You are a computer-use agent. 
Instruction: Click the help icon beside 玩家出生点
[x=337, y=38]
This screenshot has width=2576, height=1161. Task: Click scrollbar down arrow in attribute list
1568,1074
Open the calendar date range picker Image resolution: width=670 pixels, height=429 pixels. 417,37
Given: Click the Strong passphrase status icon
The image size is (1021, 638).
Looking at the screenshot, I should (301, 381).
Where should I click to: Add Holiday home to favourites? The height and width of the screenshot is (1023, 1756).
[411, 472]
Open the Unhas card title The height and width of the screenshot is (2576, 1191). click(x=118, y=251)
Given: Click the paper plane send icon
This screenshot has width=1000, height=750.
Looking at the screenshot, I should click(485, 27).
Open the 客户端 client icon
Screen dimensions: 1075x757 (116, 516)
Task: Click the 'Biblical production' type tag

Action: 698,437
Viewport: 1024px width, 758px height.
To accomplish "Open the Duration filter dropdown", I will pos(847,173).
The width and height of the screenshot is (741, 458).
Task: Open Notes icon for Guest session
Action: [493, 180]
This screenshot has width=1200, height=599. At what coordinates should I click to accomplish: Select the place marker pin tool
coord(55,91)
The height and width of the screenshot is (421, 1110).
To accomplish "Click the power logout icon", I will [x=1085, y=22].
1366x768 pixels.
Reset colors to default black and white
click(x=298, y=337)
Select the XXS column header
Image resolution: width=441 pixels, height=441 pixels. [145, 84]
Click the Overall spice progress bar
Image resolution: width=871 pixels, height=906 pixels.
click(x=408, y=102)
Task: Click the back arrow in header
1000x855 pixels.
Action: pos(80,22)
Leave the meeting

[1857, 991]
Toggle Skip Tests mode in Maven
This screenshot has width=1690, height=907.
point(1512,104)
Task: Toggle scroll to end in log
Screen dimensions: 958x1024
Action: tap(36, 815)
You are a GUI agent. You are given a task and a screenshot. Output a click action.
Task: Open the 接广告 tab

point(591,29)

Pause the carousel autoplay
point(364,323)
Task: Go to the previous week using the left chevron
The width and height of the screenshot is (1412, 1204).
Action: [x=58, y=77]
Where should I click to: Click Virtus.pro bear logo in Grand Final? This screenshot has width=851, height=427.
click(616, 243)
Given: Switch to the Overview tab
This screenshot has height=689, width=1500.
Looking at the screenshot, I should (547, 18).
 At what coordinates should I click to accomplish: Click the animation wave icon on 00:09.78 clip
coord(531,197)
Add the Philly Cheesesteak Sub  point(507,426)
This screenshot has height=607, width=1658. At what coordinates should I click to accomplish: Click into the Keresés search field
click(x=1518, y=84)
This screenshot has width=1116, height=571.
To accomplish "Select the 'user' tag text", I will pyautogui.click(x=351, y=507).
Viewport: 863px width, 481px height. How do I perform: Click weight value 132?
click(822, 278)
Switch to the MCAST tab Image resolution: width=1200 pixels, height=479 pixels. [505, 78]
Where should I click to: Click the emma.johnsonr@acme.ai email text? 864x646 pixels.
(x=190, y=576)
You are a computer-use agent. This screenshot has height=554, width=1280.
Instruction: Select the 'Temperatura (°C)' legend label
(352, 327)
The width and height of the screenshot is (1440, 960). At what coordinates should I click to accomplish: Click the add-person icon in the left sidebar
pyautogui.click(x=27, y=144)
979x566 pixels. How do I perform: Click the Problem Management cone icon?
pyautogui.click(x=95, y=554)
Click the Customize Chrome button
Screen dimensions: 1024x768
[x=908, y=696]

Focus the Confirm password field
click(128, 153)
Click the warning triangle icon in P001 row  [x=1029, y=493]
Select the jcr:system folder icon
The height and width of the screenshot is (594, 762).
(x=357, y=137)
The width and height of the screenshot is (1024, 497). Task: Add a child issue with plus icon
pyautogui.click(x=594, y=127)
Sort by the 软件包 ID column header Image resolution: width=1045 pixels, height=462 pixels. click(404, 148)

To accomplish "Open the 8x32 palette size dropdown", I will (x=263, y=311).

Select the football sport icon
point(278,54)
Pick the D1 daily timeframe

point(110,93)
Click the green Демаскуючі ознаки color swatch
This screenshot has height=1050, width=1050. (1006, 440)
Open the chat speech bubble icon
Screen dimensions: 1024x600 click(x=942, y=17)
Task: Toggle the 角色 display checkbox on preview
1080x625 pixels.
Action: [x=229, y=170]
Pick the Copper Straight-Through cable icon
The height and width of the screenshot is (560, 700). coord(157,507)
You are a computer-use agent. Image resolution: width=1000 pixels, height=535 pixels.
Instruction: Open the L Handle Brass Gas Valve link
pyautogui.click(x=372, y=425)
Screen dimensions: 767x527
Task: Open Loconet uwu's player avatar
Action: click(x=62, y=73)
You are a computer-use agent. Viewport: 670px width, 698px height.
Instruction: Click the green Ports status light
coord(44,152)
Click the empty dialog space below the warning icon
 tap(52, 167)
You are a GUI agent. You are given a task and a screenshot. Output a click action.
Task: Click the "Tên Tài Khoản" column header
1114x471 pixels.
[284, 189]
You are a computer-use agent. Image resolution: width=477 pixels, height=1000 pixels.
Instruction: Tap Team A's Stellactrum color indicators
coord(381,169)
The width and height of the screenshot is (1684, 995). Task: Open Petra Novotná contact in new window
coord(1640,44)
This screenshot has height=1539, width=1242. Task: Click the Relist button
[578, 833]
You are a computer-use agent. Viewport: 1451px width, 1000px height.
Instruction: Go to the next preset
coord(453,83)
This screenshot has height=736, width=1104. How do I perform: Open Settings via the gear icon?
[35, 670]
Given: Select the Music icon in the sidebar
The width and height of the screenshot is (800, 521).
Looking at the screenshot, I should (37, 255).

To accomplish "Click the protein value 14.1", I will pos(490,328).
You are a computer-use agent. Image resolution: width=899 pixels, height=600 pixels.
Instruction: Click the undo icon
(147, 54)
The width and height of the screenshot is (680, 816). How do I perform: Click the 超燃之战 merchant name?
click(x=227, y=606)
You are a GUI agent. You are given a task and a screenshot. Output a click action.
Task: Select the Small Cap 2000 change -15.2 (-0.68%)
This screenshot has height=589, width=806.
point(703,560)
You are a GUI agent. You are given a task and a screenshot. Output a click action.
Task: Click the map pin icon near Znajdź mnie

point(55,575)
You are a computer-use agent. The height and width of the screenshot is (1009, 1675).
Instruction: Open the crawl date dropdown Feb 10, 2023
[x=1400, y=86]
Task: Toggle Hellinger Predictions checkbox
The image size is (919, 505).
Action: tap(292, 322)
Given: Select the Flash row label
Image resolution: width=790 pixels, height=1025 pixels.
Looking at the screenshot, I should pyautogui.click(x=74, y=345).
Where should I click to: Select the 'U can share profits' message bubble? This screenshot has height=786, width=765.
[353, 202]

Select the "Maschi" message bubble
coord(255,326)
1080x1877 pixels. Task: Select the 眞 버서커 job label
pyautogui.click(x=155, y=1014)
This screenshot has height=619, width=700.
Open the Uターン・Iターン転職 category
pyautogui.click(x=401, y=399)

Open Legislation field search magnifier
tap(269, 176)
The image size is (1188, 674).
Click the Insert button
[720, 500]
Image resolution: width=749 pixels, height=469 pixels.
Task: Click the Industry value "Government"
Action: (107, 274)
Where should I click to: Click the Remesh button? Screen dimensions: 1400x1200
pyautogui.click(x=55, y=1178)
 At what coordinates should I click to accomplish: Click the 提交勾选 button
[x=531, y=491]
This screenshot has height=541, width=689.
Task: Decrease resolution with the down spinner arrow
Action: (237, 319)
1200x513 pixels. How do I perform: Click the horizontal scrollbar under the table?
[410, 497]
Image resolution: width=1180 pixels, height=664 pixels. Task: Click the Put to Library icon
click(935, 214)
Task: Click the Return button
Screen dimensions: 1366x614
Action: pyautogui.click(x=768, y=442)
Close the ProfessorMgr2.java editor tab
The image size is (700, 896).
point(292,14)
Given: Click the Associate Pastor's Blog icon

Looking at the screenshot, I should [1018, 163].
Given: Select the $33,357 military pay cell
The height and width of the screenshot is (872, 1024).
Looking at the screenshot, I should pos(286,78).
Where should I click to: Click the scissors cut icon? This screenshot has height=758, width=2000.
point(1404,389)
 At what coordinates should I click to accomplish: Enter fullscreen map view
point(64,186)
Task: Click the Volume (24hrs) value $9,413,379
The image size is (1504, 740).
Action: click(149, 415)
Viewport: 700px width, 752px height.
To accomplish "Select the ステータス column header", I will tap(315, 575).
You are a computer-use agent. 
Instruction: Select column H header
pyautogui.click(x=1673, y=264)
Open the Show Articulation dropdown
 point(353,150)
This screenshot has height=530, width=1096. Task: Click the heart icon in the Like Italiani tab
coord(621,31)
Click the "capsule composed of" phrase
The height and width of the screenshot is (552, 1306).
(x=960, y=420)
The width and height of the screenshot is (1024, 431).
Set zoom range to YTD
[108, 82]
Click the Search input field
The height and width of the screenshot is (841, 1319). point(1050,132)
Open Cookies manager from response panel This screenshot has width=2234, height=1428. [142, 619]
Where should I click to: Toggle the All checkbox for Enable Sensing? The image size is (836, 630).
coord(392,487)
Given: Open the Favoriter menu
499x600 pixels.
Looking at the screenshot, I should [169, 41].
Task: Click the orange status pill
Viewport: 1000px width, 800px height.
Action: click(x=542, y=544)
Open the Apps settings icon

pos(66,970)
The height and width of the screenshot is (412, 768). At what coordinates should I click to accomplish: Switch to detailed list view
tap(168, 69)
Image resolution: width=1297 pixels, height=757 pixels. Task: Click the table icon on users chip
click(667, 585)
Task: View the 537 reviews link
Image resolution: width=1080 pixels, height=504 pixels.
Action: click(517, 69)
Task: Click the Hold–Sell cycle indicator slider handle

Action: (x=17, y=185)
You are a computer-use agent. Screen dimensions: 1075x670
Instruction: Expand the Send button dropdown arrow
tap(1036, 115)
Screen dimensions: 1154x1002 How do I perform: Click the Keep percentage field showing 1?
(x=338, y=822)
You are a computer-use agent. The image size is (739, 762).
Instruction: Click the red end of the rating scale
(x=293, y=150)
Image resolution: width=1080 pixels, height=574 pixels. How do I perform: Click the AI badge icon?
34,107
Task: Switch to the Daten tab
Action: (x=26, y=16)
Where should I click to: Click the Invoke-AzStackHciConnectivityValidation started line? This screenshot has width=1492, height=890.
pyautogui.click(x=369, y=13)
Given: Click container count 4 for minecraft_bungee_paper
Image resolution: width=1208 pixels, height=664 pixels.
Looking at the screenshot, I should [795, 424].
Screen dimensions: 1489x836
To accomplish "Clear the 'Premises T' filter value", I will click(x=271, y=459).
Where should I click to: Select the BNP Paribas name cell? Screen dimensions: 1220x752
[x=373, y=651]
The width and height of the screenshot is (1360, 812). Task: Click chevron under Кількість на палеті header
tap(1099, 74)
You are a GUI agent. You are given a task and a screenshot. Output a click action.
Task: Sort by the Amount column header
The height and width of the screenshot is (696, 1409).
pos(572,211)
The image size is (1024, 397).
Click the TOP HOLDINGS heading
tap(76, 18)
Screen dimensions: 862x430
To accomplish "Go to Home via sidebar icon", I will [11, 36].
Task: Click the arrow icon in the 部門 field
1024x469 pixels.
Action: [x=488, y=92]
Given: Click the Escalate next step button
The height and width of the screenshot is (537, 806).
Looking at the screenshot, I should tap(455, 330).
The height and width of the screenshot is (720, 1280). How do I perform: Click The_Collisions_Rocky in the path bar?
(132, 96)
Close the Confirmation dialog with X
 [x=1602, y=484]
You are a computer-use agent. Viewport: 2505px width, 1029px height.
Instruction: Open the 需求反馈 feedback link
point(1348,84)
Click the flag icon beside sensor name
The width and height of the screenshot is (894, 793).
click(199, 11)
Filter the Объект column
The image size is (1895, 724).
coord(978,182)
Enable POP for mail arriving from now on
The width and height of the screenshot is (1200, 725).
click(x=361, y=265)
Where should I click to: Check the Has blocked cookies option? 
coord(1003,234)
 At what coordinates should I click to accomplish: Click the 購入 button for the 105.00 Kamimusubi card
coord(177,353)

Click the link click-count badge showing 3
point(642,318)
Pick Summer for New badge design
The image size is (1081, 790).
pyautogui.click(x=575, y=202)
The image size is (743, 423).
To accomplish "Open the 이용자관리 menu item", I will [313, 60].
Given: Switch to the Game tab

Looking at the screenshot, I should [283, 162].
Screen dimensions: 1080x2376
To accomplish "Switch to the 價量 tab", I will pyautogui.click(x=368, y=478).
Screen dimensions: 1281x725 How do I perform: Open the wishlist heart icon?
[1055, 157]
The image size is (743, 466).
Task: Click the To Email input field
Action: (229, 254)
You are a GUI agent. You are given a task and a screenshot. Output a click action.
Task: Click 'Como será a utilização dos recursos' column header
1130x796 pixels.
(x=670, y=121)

| EXERCISE GOAL |
Take the listing from its first line to the line containing "Task: Toggle scroll to end in log". Reproduce those lines exactly and nothing else.

| WRITTEN REPLY |
You are a computer-use agent. 
Instruction: Click the help icon beside 玩家出生点
[x=337, y=38]
This screenshot has width=2576, height=1161. Task: Click scrollbar down arrow in attribute list
1568,1074
Open the calendar date range picker Image resolution: width=670 pixels, height=429 pixels. 417,37
Given: Click the Strong passphrase status icon
The image size is (1021, 638).
Looking at the screenshot, I should (301, 381).
Where should I click to: Add Holiday home to favourites? The height and width of the screenshot is (1023, 1756).
[411, 472]
Open the Unhas card title The height and width of the screenshot is (2576, 1191). click(x=118, y=251)
Given: Click the paper plane send icon
This screenshot has width=1000, height=750.
Looking at the screenshot, I should click(485, 27).
Open the 客户端 client icon
Screen dimensions: 1075x757 (116, 516)
Task: Click the 'Biblical production' type tag

Action: 698,437
Viewport: 1024px width, 758px height.
To accomplish "Open the Duration filter dropdown", I will pos(847,173).
The width and height of the screenshot is (741, 458).
Task: Open Notes icon for Guest session
Action: [493, 180]
This screenshot has width=1200, height=599. At what coordinates should I click to accomplish: Select the place marker pin tool
coord(55,91)
The height and width of the screenshot is (421, 1110).
To accomplish "Click the power logout icon", I will [x=1085, y=22].
1366x768 pixels.
Reset colors to default black and white
click(x=298, y=337)
Select the XXS column header
Image resolution: width=441 pixels, height=441 pixels. [145, 84]
Click the Overall spice progress bar
Image resolution: width=871 pixels, height=906 pixels.
click(x=408, y=102)
Task: Click the back arrow in header
1000x855 pixels.
Action: pos(80,22)
Leave the meeting

[1857, 991]
Toggle Skip Tests mode in Maven
This screenshot has width=1690, height=907.
point(1512,104)
Task: Toggle scroll to end in log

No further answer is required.